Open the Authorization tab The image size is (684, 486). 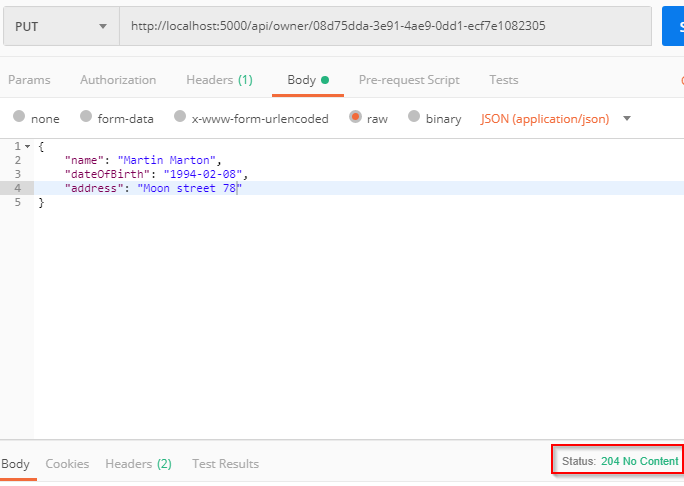[118, 80]
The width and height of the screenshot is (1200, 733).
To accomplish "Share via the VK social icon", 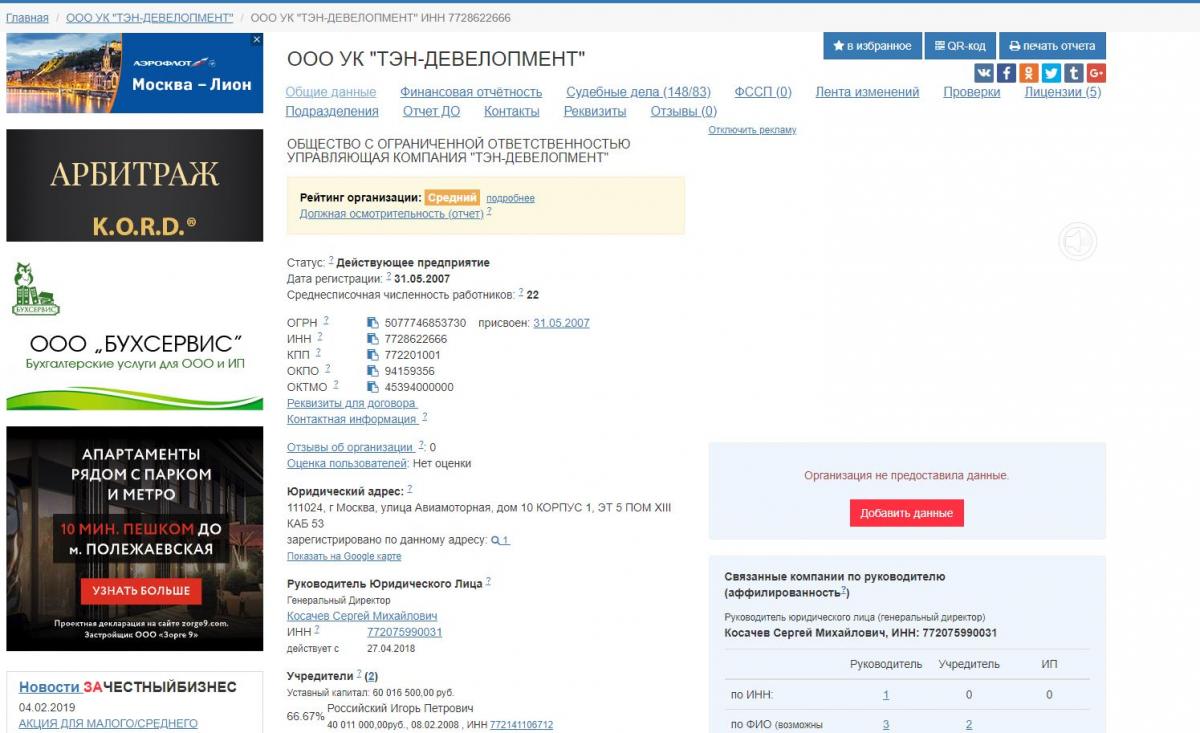I will 984,73.
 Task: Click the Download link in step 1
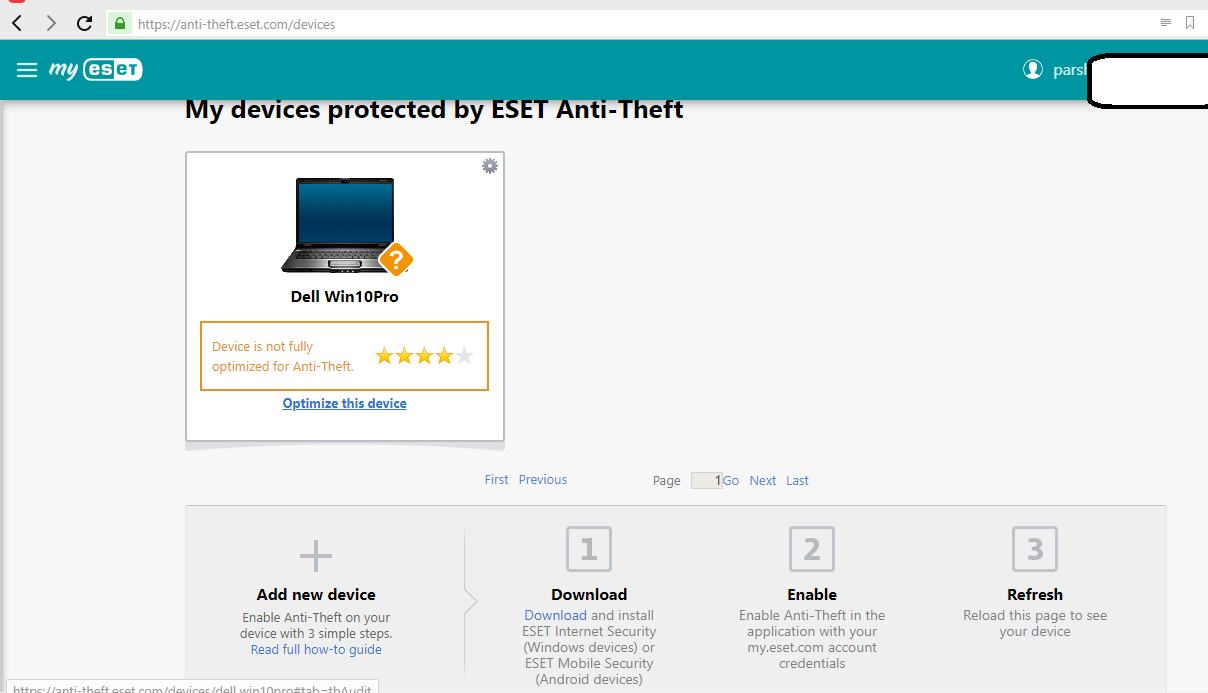coord(555,616)
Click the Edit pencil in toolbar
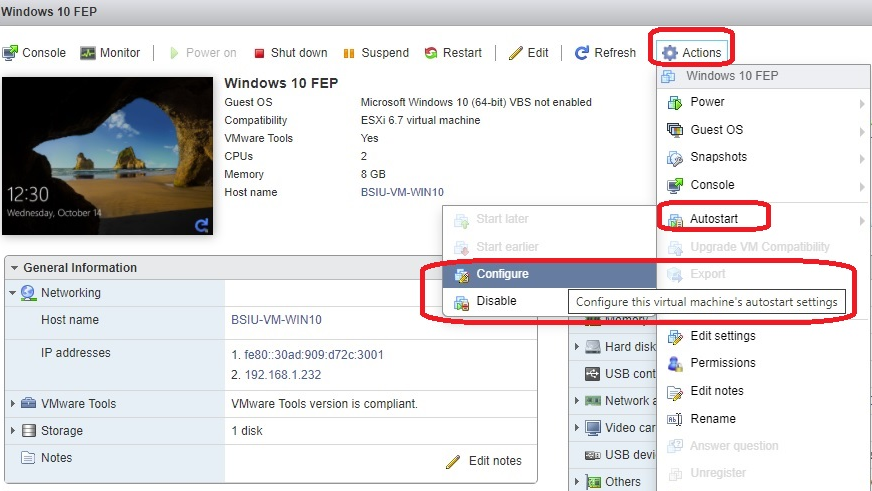Viewport: 872px width, 491px height. click(516, 53)
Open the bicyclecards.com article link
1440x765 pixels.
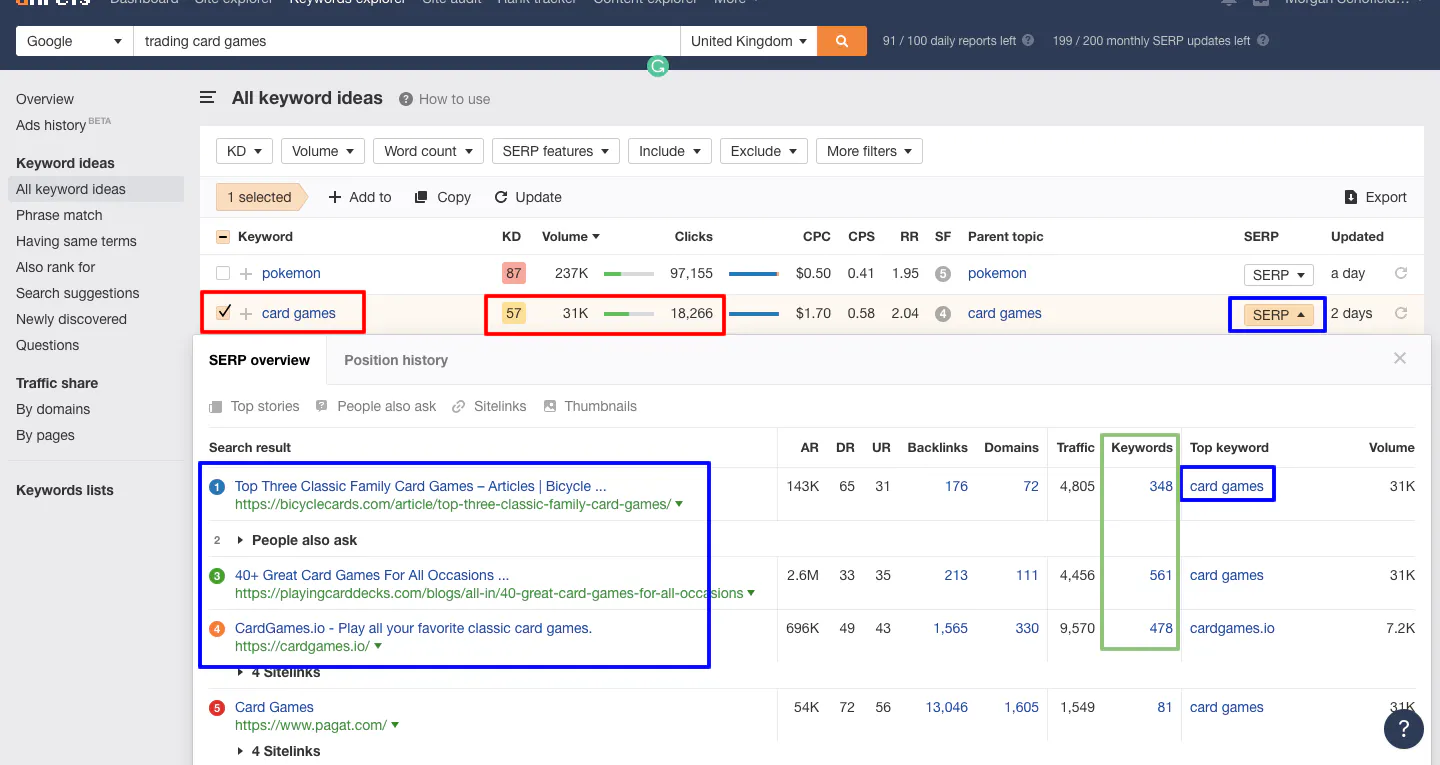(421, 487)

☆ ☆ ☆ ☆ ☆ ☆ ☆

**Task requirements:** Only the lines from the one containing "Click the Edit pencil in toolbar" through the final line of the records should be transcribed, exactly and with no pictures.

**Finished exercise:**
Click the Edit pencil in toolbar
Viewport: 872px width, 491px height. click(516, 53)
Open the bicyclecards.com article link
1440x765 pixels.
(421, 487)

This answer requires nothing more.